Se entristeció Pedro de que le preguntara por tercera vez si lo quería y le contestó:
“Señor, tú conoces todo, tú sabes que te quiero”.
Jesús le dice: «Apacienta mis ovejas. Te lo aseguro: cuando eras joven, tú mismo te ceñías e ibas adonde querías; pero, cuando seas viejo, extenderás las manos, otro te ceñirá y te llevará adonde no quieras». Esto dijo aludiendo a la muerte con que iba a dar gloria a Dios. Dicho esto, añadió: “Sígueme”.
Juan 21, 15-19

Comentario (José Joaquín Gómez Palacios, sdbCon una cierta ingenuidad se ha querido ver en este texto la primacía de Pedro sobre los demás apóstoles... y esta primacía se ha trasladado, con el paso de los siglos, al Papa, obispo de Roma.
Con la reflexión que hoy hacemos, no queremos desmerecer el primado de los sucesores de Pedro (los Papas), sino situar este trozo del evangelio en el contexto en el que fue proclamado. Se trata de un contexto de humildad y no de exaltación.
Jesús resucitado se aparece a un grupo de apóstoles. Y, encarándose a Pedro, le pregunta si le ama...
Esta pregunta ya la había hecho Jesús a Pedro antes de la Pasión. Y Pedro, pescador avezado a las borrascas del Mar de Galilea, de carácter fuerte y vehemente, le había dicho que le amaba más que nadie, que daría la vida por Él... La realidad fue muy otra: Cuando comienza la pasión de Jesús, el fanfarrón de Pedro le negará tres veces, «antes de que cante el gallo», a raíz de la pregunta de una criada.
En el texto del evangelio que leemos hoy, el Pedro que hallamos, dista mucho de ser aquella persona orgullosa. Se cuida muy mucho de decir que ama a Jesús «más que los demás». La experiencia vivida le ha hecho madurar en humildad.
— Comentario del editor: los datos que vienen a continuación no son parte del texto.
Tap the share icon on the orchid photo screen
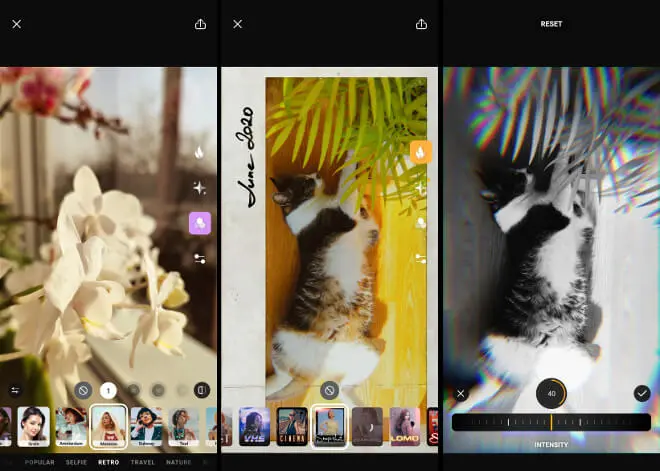The image size is (660, 471). [200, 24]
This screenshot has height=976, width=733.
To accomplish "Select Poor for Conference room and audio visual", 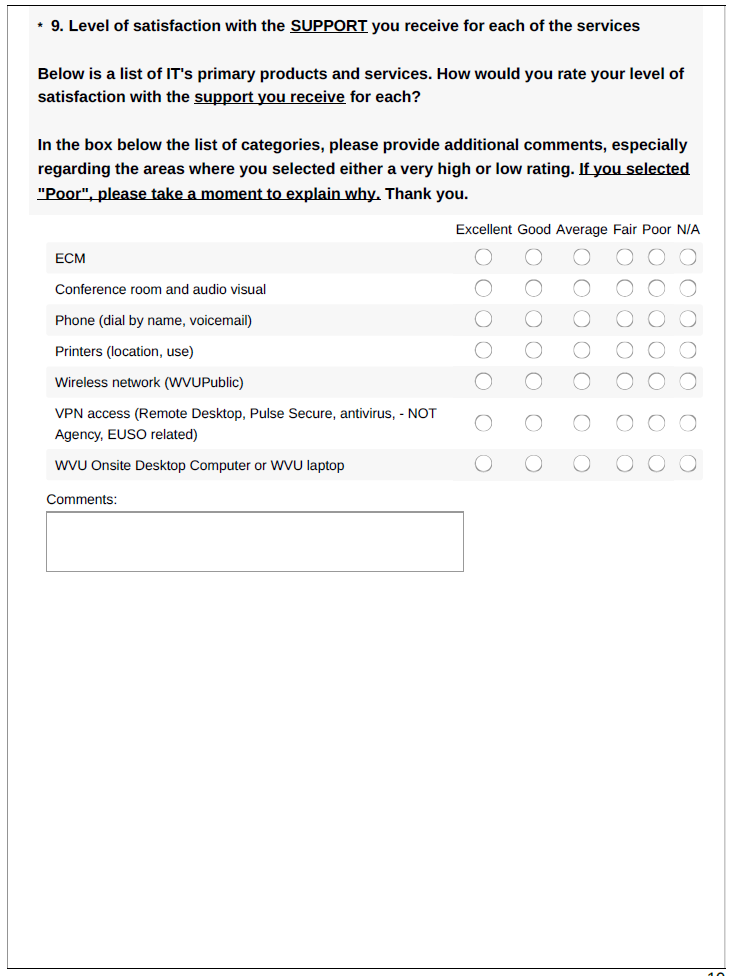I will point(657,289).
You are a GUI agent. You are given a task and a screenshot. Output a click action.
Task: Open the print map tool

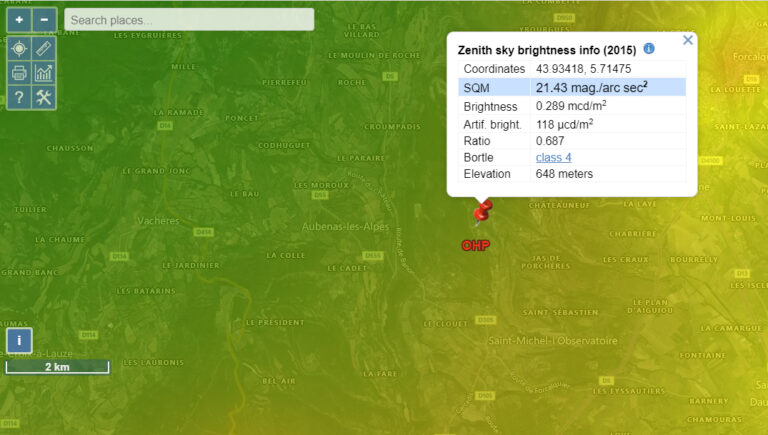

Pedro, el apóstol impulsivo, que apreciaba de veras a Jesús, aunque se mostró débil por miedo a la muerte, tiene ocasión de reparar su triple negación con una triple profesión de aprecio a Jesús. Y Jesús, viendo su humildad, le va a rehabilitar ante los demás, diciéndole: «Apacienta mis ovejas, apacienta mis corderos». La frase es muy importante, porque hace referencia a que Pedro será como el Buen Pastor, símbolo que había utilizado Jesús, inspirándose en el magnífico capítulo 34 de Ezequiel, en el que se dice que Dios vendrá a su pueblo como un Buen Pastor que cuida a sus ovejas, las protege, preserva de todo mal y entrega la vida por ellas.
Estamos a punto de terminar el tiempo de Pascua. Estamos a tiempo de mostrar nuestra humildad y reafirmar nuestro amor a Jesús, como hiciera Pedro, con su misma humildad.
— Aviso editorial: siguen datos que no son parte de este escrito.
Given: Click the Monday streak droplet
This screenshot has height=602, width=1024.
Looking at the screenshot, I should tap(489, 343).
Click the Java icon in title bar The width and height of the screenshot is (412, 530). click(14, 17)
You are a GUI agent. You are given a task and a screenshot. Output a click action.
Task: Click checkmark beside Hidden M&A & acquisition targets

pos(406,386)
El educador cristiano hace esfuerzos por conjugar exigencia con sencillez y humildad. Ser el guía de un pueblo de jóvenes requiere ponerse al frente, impulsar, corregir, reconducir actitudes... Todo ello debe hacerse desde la sencillez, la cercanía personal y una buena dosis de humildad.

Apacienta mis ovejas
Para cualquier judío de tiempos de Jesús, la frase ‘apacienta mis ovejas’, pronunciada en un contexto religioso, tan sólo podía hacer referencia a una realidad: A la profecía de Ezequiel.
En esta profecía se describe, de forma magistral, a Dios como a un Buen Pastor que cuidará de su pueblo personalmente, de forma solícita y entregada. (Ez 34, 13-31)
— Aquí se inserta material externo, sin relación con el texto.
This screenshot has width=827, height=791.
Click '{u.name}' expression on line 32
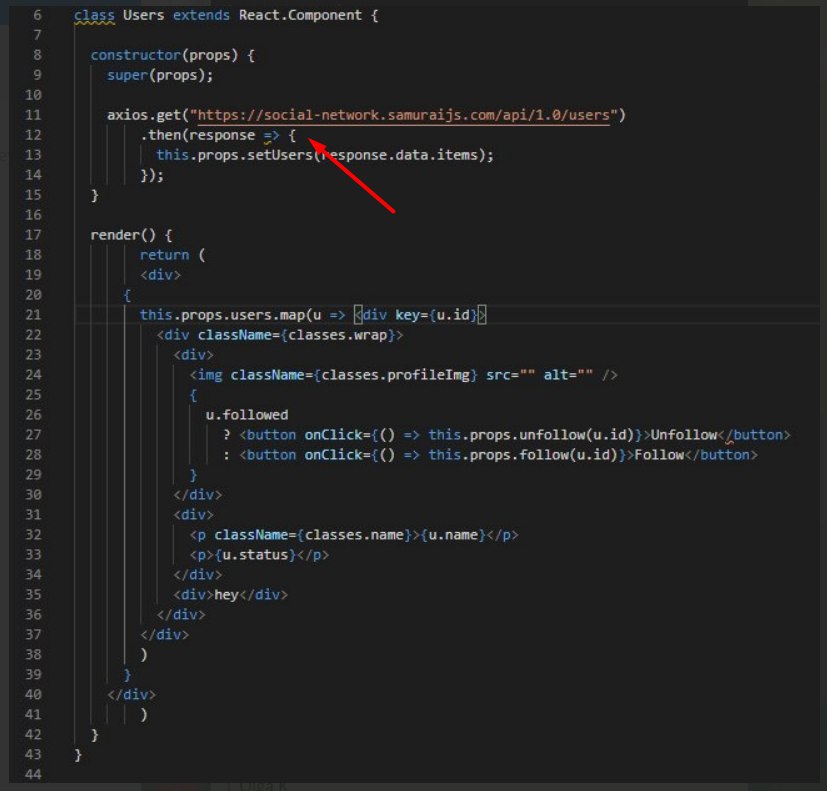coord(453,535)
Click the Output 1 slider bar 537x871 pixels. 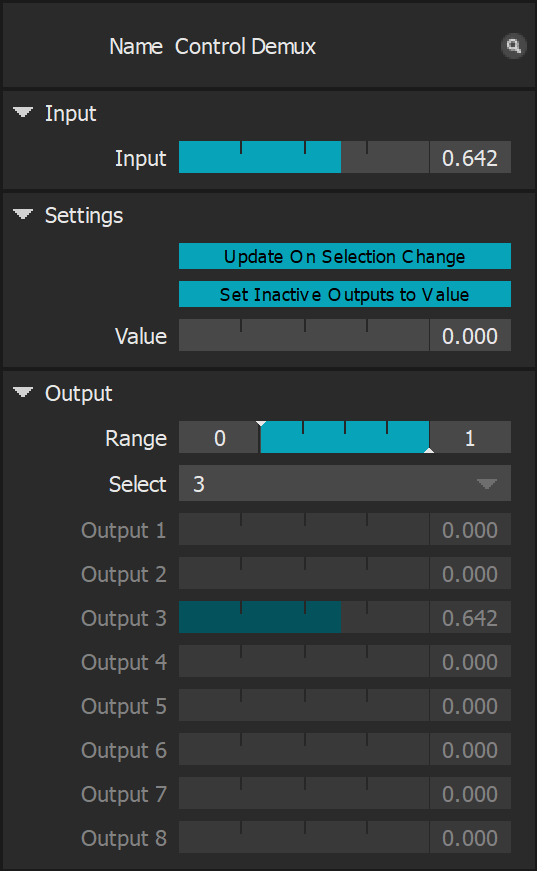pos(304,529)
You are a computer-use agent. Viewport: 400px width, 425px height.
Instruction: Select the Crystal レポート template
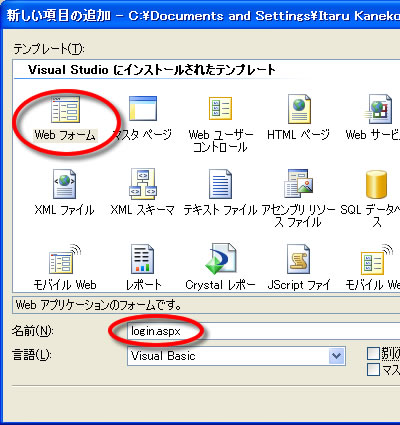220,259

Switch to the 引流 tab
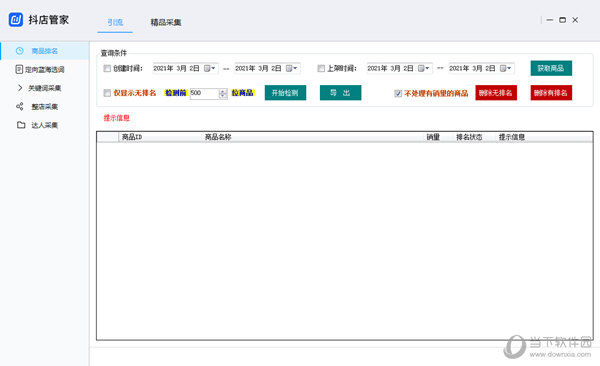click(x=115, y=22)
Cuando Jesús indica a Pedro que ‘apaciente las ovejas’ le está invitando a convertirse en un Buen Pastor, a imagen de Dios... y a imagen de Jesús, capaz de entregar la vida por aquellos que le han sido encomendados.
Los cristianos que asumen la responsabilidad de hacer concreta e histórica la fe, tienen en la imagen del Buen Pastor un modelo a seguir.